Given data
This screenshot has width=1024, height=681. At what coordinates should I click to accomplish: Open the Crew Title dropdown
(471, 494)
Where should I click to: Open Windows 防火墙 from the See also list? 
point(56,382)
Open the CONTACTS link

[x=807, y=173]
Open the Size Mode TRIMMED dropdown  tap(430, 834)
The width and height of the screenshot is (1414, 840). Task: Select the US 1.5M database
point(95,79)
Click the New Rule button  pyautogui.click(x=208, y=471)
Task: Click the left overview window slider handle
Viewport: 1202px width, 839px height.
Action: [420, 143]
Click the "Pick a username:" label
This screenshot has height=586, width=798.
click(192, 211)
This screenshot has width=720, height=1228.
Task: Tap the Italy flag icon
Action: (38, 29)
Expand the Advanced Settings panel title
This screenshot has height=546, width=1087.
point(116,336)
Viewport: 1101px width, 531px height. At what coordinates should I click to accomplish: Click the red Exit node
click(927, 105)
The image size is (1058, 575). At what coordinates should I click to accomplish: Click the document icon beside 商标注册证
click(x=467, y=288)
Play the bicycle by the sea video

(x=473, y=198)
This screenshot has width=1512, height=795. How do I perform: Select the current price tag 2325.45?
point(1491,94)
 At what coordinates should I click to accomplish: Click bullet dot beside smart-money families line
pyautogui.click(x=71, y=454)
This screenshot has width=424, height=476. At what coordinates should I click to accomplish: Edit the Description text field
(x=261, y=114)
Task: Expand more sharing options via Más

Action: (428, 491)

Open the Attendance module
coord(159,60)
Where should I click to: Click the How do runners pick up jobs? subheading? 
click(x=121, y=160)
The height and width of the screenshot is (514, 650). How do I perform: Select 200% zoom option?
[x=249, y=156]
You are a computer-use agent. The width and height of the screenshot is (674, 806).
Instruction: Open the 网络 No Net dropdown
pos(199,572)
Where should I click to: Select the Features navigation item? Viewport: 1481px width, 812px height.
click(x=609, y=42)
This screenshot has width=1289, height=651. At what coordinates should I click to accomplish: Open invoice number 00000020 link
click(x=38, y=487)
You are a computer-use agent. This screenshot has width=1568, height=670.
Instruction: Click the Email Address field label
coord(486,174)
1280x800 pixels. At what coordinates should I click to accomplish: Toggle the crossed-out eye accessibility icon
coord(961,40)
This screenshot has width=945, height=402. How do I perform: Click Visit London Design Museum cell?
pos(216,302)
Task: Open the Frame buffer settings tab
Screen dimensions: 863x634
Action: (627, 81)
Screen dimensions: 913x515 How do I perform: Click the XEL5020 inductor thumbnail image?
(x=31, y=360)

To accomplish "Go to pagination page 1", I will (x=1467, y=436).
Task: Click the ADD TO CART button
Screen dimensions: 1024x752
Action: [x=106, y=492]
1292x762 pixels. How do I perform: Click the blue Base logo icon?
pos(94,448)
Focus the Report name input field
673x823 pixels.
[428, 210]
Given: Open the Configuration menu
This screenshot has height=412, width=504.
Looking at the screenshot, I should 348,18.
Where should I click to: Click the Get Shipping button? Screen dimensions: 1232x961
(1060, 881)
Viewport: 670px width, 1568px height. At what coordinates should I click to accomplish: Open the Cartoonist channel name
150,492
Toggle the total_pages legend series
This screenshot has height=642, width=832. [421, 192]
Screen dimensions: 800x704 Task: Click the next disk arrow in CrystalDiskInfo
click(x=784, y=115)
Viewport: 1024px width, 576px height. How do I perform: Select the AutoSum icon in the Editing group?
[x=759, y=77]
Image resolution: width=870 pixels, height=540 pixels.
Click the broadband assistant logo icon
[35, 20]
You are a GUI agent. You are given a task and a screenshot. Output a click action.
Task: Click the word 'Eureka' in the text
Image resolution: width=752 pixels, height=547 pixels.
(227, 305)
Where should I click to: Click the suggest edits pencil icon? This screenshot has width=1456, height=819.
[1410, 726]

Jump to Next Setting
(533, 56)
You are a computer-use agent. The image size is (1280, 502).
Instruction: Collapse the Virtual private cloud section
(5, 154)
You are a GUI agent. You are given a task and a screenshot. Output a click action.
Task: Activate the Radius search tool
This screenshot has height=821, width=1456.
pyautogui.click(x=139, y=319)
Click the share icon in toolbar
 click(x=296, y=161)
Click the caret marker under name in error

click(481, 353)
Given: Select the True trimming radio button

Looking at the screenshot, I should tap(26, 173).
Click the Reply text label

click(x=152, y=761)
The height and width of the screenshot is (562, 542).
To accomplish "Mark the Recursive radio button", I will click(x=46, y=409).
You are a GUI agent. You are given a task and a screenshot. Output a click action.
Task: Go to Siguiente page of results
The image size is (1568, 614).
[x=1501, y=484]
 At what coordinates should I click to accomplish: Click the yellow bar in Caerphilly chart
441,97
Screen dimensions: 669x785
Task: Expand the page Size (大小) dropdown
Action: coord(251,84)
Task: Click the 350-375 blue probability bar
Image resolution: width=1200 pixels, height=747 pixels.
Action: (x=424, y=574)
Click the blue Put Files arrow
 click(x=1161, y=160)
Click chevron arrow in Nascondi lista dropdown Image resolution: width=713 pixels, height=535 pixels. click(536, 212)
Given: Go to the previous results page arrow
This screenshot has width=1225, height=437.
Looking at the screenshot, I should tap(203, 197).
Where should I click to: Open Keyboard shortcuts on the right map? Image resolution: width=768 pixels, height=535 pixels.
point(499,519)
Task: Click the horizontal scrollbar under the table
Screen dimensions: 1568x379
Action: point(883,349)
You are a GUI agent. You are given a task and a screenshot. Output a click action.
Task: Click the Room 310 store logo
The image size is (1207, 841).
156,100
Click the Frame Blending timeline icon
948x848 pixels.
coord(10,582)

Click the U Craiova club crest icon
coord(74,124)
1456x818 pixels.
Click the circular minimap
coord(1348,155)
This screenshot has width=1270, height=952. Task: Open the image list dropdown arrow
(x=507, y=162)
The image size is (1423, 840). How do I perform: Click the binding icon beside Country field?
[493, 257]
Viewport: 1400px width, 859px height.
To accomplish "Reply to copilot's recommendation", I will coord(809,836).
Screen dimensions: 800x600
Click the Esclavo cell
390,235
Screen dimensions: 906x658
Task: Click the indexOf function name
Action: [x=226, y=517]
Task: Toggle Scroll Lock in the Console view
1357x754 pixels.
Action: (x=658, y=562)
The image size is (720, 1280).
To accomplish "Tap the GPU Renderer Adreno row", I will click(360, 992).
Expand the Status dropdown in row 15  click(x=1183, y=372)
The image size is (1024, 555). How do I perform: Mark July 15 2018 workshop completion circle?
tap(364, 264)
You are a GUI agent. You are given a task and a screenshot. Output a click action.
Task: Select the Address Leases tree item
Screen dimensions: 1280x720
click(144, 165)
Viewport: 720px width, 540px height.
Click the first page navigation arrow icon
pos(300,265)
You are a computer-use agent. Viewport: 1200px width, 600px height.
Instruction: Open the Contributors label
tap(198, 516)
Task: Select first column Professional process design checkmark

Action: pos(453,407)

Required work
Here, the records must be output exactly and in full.

Result below
This screenshot has width=1024, height=681. At what coordinates should I click to accomplish: Open the Crew Title dropdown
(471, 494)
Where should I click to: Open Windows 防火墙 from the See also list? 
point(56,382)
Open the CONTACTS link

[x=807, y=173]
Open the Size Mode TRIMMED dropdown  tap(430, 834)
The width and height of the screenshot is (1414, 840). Task: Select the US 1.5M database
point(95,79)
Click the New Rule button  pyautogui.click(x=208, y=471)
Task: Click the left overview window slider handle
Viewport: 1202px width, 839px height.
Action: [420, 143]
Click the "Pick a username:" label
This screenshot has height=586, width=798.
click(192, 211)
This screenshot has width=720, height=1228.
Task: Tap the Italy flag icon
Action: (38, 29)
Expand the Advanced Settings panel title
This screenshot has height=546, width=1087.
point(116,336)
Viewport: 1101px width, 531px height. At what coordinates should I click to accomplish: Click the red Exit node
click(927, 105)
The image size is (1058, 575). At what coordinates should I click to accomplish: Click the document icon beside 商标注册证
click(x=467, y=288)
Play the bicycle by the sea video

(x=473, y=198)
This screenshot has width=1512, height=795. How do I perform: Select the current price tag 2325.45?
point(1491,94)
 At what coordinates should I click to accomplish: Click bullet dot beside smart-money families line
pyautogui.click(x=71, y=454)
This screenshot has width=424, height=476. At what coordinates should I click to accomplish: Edit the Description text field
(x=261, y=114)
Task: Expand more sharing options via Más

Action: (428, 491)

Open the Attendance module
coord(159,60)
Where should I click to: Click the How do runners pick up jobs? subheading? 
click(x=121, y=160)
The height and width of the screenshot is (514, 650). How do I perform: Select 200% zoom option?
[x=249, y=156]
You are a computer-use agent. The width and height of the screenshot is (674, 806).
Instruction: Open the 网络 No Net dropdown
pos(199,572)
Where should I click to: Select the Features navigation item? Viewport: 1481px width, 812px height.
click(x=609, y=42)
This screenshot has width=1289, height=651. At what coordinates should I click to accomplish: Open invoice number 00000020 link
click(x=38, y=487)
You are a computer-use agent. This screenshot has width=1568, height=670.
Instruction: Click the Email Address field label
coord(486,174)
1280x800 pixels. At what coordinates should I click to accomplish: Toggle the crossed-out eye accessibility icon
coord(961,40)
This screenshot has width=945, height=402. How do I perform: Click Visit London Design Museum cell?
pos(216,302)
Task: Open the Frame buffer settings tab
Screen dimensions: 863x634
Action: (627, 81)
Screen dimensions: 913x515 How do I perform: Click the XEL5020 inductor thumbnail image?
(x=31, y=360)

To accomplish "Go to pagination page 1", I will (x=1467, y=436).
Task: Click the ADD TO CART button
Screen dimensions: 1024x752
Action: [x=106, y=492]
1292x762 pixels. How do I perform: Click the blue Base logo icon?
pos(94,448)
Focus the Report name input field
673x823 pixels.
[428, 210]
Given: Open the Configuration menu
This screenshot has height=412, width=504.
Looking at the screenshot, I should 348,18.
Where should I click to: Click the Get Shipping button? Screen dimensions: 1232x961
(1060, 881)
Viewport: 670px width, 1568px height. At what coordinates should I click to accomplish: Open the Cartoonist channel name
150,492
Toggle the total_pages legend series
This screenshot has height=642, width=832. [421, 192]
Screen dimensions: 800x704 Task: Click the next disk arrow in CrystalDiskInfo
click(x=784, y=115)
Viewport: 1024px width, 576px height. How do I perform: Select the AutoSum icon in the Editing group?
[x=759, y=77]
Image resolution: width=870 pixels, height=540 pixels.
Click the broadband assistant logo icon
[35, 20]
You are a GUI agent. You are given a task and a screenshot. Output a click action.
Task: Click the word 'Eureka' in the text
Image resolution: width=752 pixels, height=547 pixels.
(227, 305)
Where should I click to: Click the suggest edits pencil icon? This screenshot has width=1456, height=819.
[1410, 726]

Jump to Next Setting
(533, 56)
You are a computer-use agent. The image size is (1280, 502).
Instruction: Collapse the Virtual private cloud section
(5, 154)
You are a GUI agent. You are given a task and a screenshot. Output a click action.
Task: Activate the Radius search tool
This screenshot has height=821, width=1456.
pyautogui.click(x=139, y=319)
Click the share icon in toolbar
 click(x=296, y=161)
Click the caret marker under name in error

click(481, 353)
Given: Select the True trimming radio button

Looking at the screenshot, I should tap(26, 173).
Click the Reply text label

click(x=152, y=761)
The height and width of the screenshot is (562, 542).
To accomplish "Mark the Recursive radio button", I will click(x=46, y=409).
You are a GUI agent. You are given a task and a screenshot. Output a click action.
Task: Go to Siguiente page of results
The image size is (1568, 614).
[x=1501, y=484]
 At what coordinates should I click to accomplish: Click the yellow bar in Caerphilly chart
441,97
Screen dimensions: 669x785
Task: Expand the page Size (大小) dropdown
Action: coord(251,84)
Task: Click the 350-375 blue probability bar
Image resolution: width=1200 pixels, height=747 pixels.
Action: (x=424, y=574)
Click the blue Put Files arrow
 click(x=1161, y=160)
Click chevron arrow in Nascondi lista dropdown Image resolution: width=713 pixels, height=535 pixels. click(536, 212)
Given: Go to the previous results page arrow
This screenshot has width=1225, height=437.
Looking at the screenshot, I should tap(203, 197).
Where should I click to: Open Keyboard shortcuts on the right map? Image resolution: width=768 pixels, height=535 pixels.
point(499,519)
Task: Click the horizontal scrollbar under the table
Screen dimensions: 1568x379
Action: point(883,349)
You are a GUI agent. You are given a task and a screenshot. Output a click action.
Task: Click the Room 310 store logo
The image size is (1207, 841).
156,100
Click the Frame Blending timeline icon
948x848 pixels.
coord(10,582)

Click the U Craiova club crest icon
coord(74,124)
1456x818 pixels.
Click the circular minimap
coord(1348,155)
This screenshot has width=1270, height=952. Task: Open the image list dropdown arrow
(x=507, y=162)
The image size is (1423, 840). How do I perform: Click the binding icon beside Country field?
[493, 257]
Viewport: 1400px width, 859px height.
To accomplish "Reply to copilot's recommendation", I will coord(809,836).
Screen dimensions: 800x600
Click the Esclavo cell
390,235
Screen dimensions: 906x658
Task: Click the indexOf function name
Action: [x=226, y=517]
Task: Toggle Scroll Lock in the Console view
1357x754 pixels.
Action: (x=658, y=562)
The image size is (720, 1280).
To accomplish "Tap the GPU Renderer Adreno row", I will click(360, 992).
Expand the Status dropdown in row 15  click(x=1183, y=372)
The image size is (1024, 555). How do I perform: Mark July 15 2018 workshop completion circle?
tap(364, 264)
You are a GUI agent. You are given a task and a screenshot. Output a click action.
Task: Select the Address Leases tree item
Screen dimensions: 1280x720
click(144, 165)
Viewport: 720px width, 540px height.
Click the first page navigation arrow icon
pos(300,265)
You are a computer-use agent. Viewport: 1200px width, 600px height.
Instruction: Open the Contributors label
tap(198, 516)
Task: Select first column Professional process design checkmark

Action: pos(453,407)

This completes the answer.